Tuesday, December 2, 2008

Reading at Cedars

Suzanne and I went to the reading at Cedar's last night. Maggie Anderson was supposed to read, but she wimped out on us, due to snow. I mean, yeah, there was a tiny bit of snow, but there's always some snow. I mean it's winter in Ohio. But maybe it's best she didn't come. I mean, there weren't many people there. But the reading was so much fun anyhow. Among the readers , there was Mel who read a nice selection from the book she is writing about growing up in Malasia. Steve Reese read a really funny anniversary poem. Phil Brady recited a poem from Neruda that made the poem almost better than Neruda. (Okay, maybe you can't get any better than that, but it was beautiful.) And Chris Barzak read from his new book, The Love We Share Without Knowing--a selection from a love story in which the protagonist was feeding on the life stories of his beloved. He kept asking for more stories until he knew the other's life stories better than his own.

I can't wait to read Chris's new book. I just bought it . .

Like the narrator in his book, I love to hear people's life stories, as much for what they say about that person's life as for what they don't say. After all, it's impossible to tell your story without editing. Without framing, without deleting, creating and recreating . . .

Otherwise there's too much information. For me that's always been the experience anyhow. Life is such an overwhelm. You can't take it all in. There's too much pain, too much beauty, too much meaning, too much meaninglessness . . .

Even in the simplest moments. I remember once in a high school art class, I was painting a tree in spring. It was an assignment. And while everyone else was done in a day, I kept painting and painting day after day, trying to recreate every leaf and shadow before it changed . . . In the end I finished about a quarter of my picture.
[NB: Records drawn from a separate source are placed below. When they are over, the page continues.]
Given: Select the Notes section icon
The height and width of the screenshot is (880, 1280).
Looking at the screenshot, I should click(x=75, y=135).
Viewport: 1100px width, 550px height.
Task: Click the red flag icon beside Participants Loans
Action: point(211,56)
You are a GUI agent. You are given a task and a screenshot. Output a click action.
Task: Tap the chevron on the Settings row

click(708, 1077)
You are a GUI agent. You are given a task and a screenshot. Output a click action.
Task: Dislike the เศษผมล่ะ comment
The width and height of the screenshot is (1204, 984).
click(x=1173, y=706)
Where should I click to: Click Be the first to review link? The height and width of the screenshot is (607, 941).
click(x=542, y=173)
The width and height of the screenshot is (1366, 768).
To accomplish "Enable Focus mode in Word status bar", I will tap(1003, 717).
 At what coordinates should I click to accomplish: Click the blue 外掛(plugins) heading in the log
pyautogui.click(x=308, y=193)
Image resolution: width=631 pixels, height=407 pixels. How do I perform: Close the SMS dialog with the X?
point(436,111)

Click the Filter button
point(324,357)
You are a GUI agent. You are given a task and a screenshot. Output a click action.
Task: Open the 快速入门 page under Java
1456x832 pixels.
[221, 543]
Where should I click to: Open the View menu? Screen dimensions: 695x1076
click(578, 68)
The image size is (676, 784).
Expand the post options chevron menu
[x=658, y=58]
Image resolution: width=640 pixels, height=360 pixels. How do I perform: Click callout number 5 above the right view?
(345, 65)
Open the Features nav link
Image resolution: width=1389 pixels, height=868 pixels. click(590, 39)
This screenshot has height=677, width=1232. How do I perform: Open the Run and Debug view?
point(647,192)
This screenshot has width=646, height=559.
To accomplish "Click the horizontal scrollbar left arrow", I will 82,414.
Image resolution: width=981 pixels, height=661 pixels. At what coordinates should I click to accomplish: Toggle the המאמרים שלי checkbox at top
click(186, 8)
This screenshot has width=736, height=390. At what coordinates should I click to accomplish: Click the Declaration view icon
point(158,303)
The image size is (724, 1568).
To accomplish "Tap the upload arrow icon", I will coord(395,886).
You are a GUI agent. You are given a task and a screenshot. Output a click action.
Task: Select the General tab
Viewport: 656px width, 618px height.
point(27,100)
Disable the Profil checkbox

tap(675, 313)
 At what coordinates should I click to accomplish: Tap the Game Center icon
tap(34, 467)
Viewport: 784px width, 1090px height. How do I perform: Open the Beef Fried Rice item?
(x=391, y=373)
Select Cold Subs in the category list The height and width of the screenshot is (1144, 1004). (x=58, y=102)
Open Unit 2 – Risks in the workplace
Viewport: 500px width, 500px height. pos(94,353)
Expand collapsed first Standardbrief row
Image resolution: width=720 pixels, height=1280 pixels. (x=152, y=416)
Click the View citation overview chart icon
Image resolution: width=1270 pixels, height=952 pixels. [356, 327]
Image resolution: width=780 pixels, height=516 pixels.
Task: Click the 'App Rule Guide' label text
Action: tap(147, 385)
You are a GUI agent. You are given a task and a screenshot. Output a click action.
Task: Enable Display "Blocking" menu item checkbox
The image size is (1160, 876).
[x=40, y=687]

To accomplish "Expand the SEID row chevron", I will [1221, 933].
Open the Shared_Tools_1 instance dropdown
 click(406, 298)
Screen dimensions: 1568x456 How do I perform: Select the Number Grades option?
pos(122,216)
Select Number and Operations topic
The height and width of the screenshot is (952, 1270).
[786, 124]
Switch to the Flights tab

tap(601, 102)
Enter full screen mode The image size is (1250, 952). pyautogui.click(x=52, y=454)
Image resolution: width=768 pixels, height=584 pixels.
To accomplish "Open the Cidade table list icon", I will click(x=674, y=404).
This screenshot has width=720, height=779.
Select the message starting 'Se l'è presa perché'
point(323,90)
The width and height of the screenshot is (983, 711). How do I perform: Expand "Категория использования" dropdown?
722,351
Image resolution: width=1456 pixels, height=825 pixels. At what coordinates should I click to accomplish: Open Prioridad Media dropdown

The teacher called my style pointillist and made me stop after a few weeks. He praised my eye for detail.

For me, it was just a good example of my particular form of frustration or neurosis or myopia. My ablity to obsess on small details and not get to the whole.

Which is probably the reason I write in small forms. If I compose a piece more than three pages, I think it's too long. And I start to whittle it down to size.